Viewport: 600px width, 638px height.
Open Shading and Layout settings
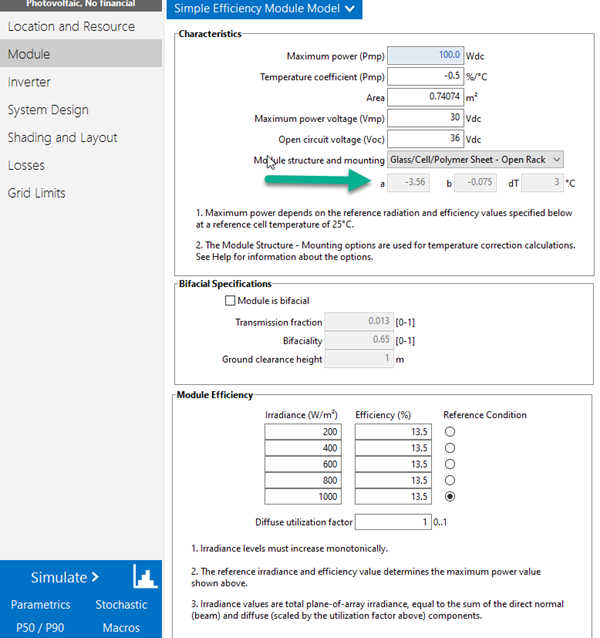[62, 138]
━━━
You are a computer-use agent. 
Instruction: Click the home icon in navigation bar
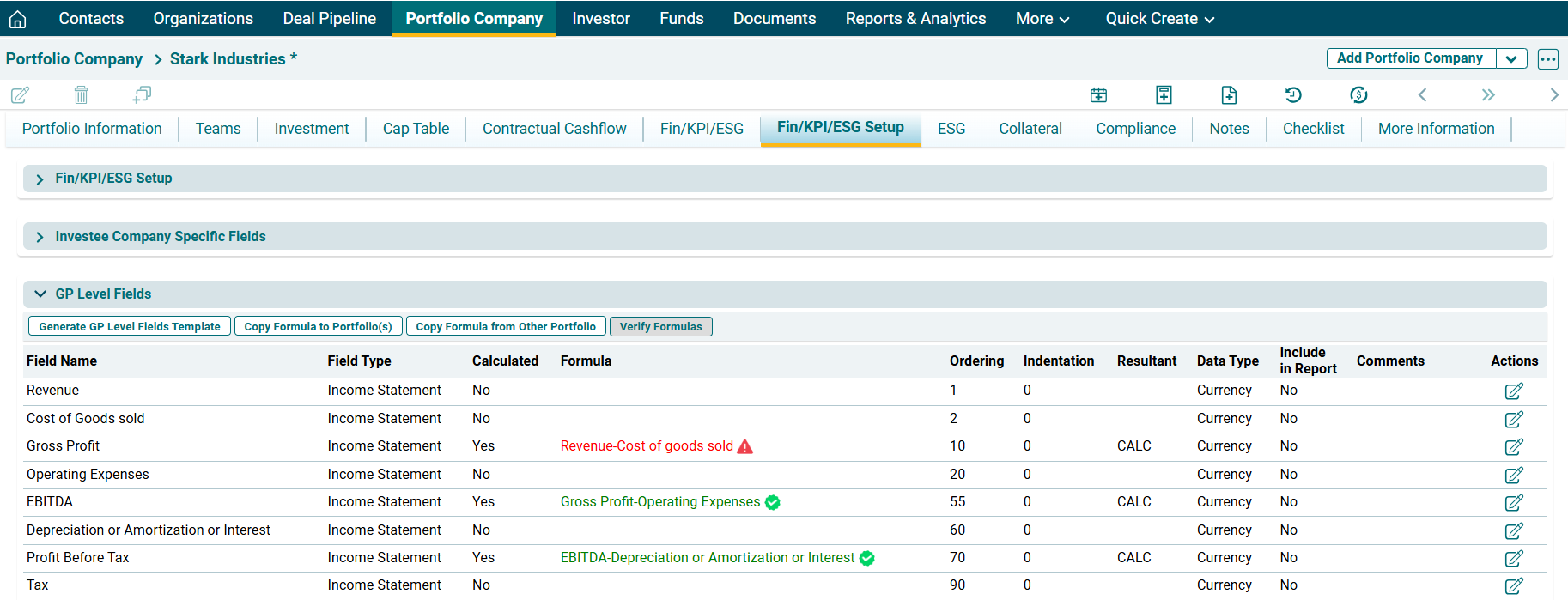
━━━
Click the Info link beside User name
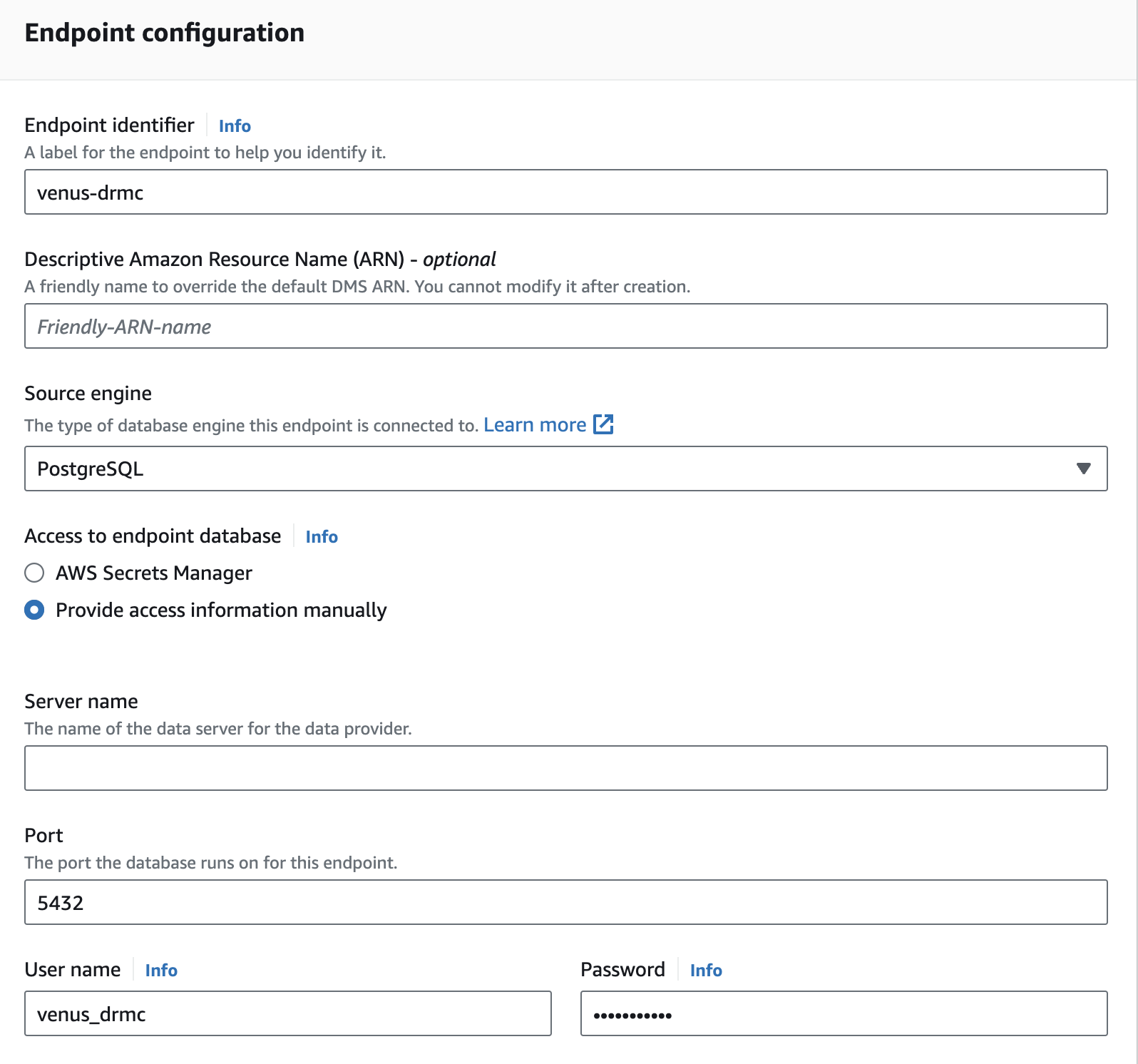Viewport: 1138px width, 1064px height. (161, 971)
━━━
#### Work required
Find the line with "You are a computer-use agent." in the entries above. Retype it and each line after it, exactly, through the line with "Instruction: Click the", and stop there.

#### The answer
You are a computer-use agent. 
Instruction: Click the home icon in navigation bar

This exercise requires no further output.